State sales tax most overlooked
Everyone is entitled to claim state sales tax they paid during the course of a tax year. The IRS provides tables showing how much can be deducted for each state based on income. The biggest advantage for people living in those states without an income tax, but everyone can benefit from this deduction. In addition, there are items that can give a tax payer a bigger deduction than what the tables show. For example, if a boat, car, or airplane was purchased, that sales tax can be added to the amount shown in the table. State sales tax paid on home building supplies are also added to the table.
Giving could get you a deduction
Most tax payers already take the appropriate deductions for contributing to charitable organizations in the form of money.
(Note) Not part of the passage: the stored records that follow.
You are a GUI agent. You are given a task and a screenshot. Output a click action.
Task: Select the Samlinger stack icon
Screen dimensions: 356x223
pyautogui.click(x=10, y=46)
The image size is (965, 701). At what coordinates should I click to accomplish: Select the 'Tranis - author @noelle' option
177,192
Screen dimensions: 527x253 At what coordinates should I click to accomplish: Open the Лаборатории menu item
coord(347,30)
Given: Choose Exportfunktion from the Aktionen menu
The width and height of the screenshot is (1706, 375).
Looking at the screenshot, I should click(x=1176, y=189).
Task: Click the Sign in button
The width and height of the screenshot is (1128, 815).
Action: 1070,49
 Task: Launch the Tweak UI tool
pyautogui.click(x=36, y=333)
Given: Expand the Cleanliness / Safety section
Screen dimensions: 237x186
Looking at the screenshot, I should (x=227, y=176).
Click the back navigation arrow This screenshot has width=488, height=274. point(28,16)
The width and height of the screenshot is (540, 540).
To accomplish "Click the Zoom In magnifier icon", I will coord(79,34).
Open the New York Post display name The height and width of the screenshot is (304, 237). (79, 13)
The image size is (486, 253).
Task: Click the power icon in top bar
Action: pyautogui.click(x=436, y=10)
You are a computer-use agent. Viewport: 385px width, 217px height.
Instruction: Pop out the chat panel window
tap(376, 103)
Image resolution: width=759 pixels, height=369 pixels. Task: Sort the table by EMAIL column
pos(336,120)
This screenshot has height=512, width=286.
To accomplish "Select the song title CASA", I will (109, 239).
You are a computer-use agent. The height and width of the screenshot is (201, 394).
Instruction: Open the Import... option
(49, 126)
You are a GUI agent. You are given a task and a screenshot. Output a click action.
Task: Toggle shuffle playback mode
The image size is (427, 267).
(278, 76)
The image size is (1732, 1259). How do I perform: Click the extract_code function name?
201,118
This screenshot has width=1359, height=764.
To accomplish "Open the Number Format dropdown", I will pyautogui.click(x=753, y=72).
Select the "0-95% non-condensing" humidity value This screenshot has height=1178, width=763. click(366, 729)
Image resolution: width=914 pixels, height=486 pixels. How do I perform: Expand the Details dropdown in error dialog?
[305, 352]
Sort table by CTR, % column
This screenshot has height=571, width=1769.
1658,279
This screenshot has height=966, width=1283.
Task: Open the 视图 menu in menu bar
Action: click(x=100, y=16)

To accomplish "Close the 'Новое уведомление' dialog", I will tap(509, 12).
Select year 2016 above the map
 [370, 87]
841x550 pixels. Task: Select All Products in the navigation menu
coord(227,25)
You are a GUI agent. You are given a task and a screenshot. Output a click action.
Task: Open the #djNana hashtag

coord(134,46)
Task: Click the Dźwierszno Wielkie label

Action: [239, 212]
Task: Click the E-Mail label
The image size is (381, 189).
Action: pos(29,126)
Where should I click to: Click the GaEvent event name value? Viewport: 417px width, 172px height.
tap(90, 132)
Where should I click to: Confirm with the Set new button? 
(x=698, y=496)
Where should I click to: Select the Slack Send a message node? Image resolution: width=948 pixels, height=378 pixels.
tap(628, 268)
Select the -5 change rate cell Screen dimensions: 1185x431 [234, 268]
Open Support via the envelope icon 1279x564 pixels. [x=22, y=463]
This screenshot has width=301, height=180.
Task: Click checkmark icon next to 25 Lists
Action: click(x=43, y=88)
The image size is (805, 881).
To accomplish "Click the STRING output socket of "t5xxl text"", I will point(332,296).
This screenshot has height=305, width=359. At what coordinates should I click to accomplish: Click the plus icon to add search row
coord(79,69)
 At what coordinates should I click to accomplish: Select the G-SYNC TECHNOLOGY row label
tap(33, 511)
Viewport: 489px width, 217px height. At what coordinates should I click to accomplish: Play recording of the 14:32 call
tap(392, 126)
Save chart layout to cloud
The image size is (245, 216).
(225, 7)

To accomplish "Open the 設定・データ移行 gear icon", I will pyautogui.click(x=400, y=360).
Taxpayers deduct money they contributed to religious groups, homeless shelters, etc. That said, most taxpayers don’t capitalize on the out of pocket deductions for doing good things. For example, if you bake a cake for a church fundraiser, the cost of the ingredients is tax deductible. In addition, the taxpayer can claim 14 cents per mile for delivering the item.
Children benefit from Mom and Dad’s help
Interest paid is a common deduction. Most people know to deduct interest paid on mortgages and student loans. College students and graduates not claimed as a dependent can benefit from Mom and Dad’s help. The IRS treats interest paid on a student loan by a parent as money given to the student who then paid the debt. As long as the child isn’t claimed as a dependent, the child deduct the interest on their return.